• _Data provided_:
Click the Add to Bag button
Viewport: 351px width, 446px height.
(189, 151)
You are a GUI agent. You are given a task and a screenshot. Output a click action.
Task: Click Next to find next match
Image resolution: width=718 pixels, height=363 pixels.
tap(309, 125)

• _What needs to be done_:
Your answer should be the lines from the one that contains "Viewport: 351px width, 446px height." through the last line of the material, copied exactly.

• _Expected answer_:
Viewport: 351px width, 446px height.
(189, 151)
You are a GUI agent. You are given a task and a screenshot. Output a click action.
Task: Click Next to find next match
Image resolution: width=718 pixels, height=363 pixels.
tap(309, 125)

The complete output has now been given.